Adapun Syeikh Ali Jum’ah yaitu Mufti Mesir ada orang yang bertanya mengenai hukum talak mengunakan sms dan apakah talak dapat jatuh, lalu beliau mengeluarkan fatwanya yang berbunyi, talak jatuh pada setiap sesuatu yang menunjukkan akad pernikahan. Jikalau talak itu mengunakan tulisan tanpa ada niat, maka talak tersebut tidak jatuh. Ini karena tulisan dipertanggungkan jatuh talak atau tidak. Maka talak tidak jatuh secara langsung bila hanya semata-mata menulisnya sahaja tanpa harus dilafazkan.

Di dalam masalah ini, ulama mengunakan metode qias, qias adalah dasar hukum yang ketiga selepas dari Al-Qur’an dan Al-Hadis. Qias dipergunakan untuk menetapkan hukum suatu masalah, jika tidak terdapat ketetapan dalam Al-Qur’an dan Al-hadis.

Untuk melakukan qias terdapat dua pokok yang diperlukan yaitu;

a. Maqis Alaih (tempat mengqiaskan)
b. Maqis (yang diqiaskan)

Suatu masalah dapat diqiaskan apabila memenuhi empat rukun yaitu:

a. Asal, yaitu dasar di mana suatu masalah itu dapat disamakan.
b. Furu’, suatu masalah yang akan diqiaskan disamakan dengan asal tadi.
c. Ilat’, suatu sebab yang menjadikan adanya hukum sesuatu dengan persamaan sebab inilah baru dapat diqiaskan masalah kedua kepada masalah pertama karena adanya sesuatu sebab yang dapat dikompromikan antara asal dengan furu’.
d. Hukum, yaitu ketentuan yang ditetapkan pada furu’ bila sudah ada ketetapan hukumnya pada asal.

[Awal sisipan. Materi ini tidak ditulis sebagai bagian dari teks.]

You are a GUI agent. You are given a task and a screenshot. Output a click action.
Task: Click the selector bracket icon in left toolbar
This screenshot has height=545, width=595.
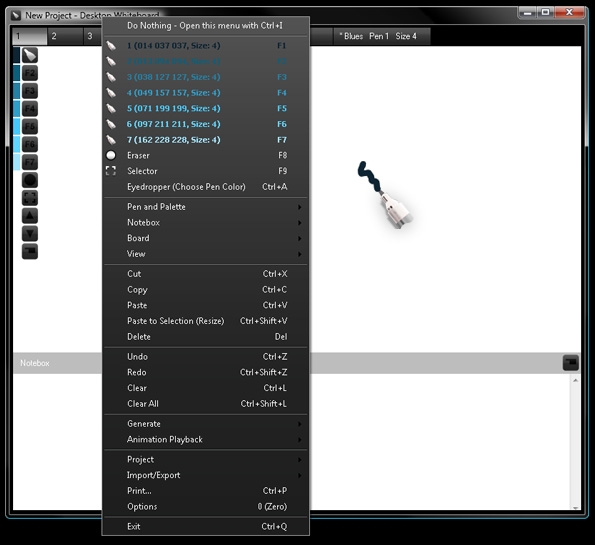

Dengan adanya rukun qias, maka dapatlah diambil kesimpulan bahwa hukum perceraian sms adalah sah karena terdapat pada asalnya yaitu hukum talak melalui tulisan. Manakala furu’nya yaitu hukum perceraian sms adalah sama dengan hukum talak melalui tulisan. Di dalam hukum perceraian sms terdapat ilatnya dengan hukum talak melalui tulisan yaitu menjatuhkan talak, dan pada hukumnya ia adalah sama karena ianya adalah sah.

Di sini penulis akan mengeluarkan contoh qias yaitu:

Asal Furu’(Cabang) Ilat Hukum

Khamar - Wisky - Memabukkan - Haram

Talak Tulisan - Talak Sms - Menjatuhkan - Sah


Dapat dipahami di sini bahwa talak melalui sms adalah sah karena ianya diqiaskan dengan talak tulisan. Dalilnya adalah talak melalui tulisan dan syarat-syarat dalam menjatuhkan talak melalui tulisan tidak dirubah dan mengunakan hukum asalnyan barulah ianya dianggap sah.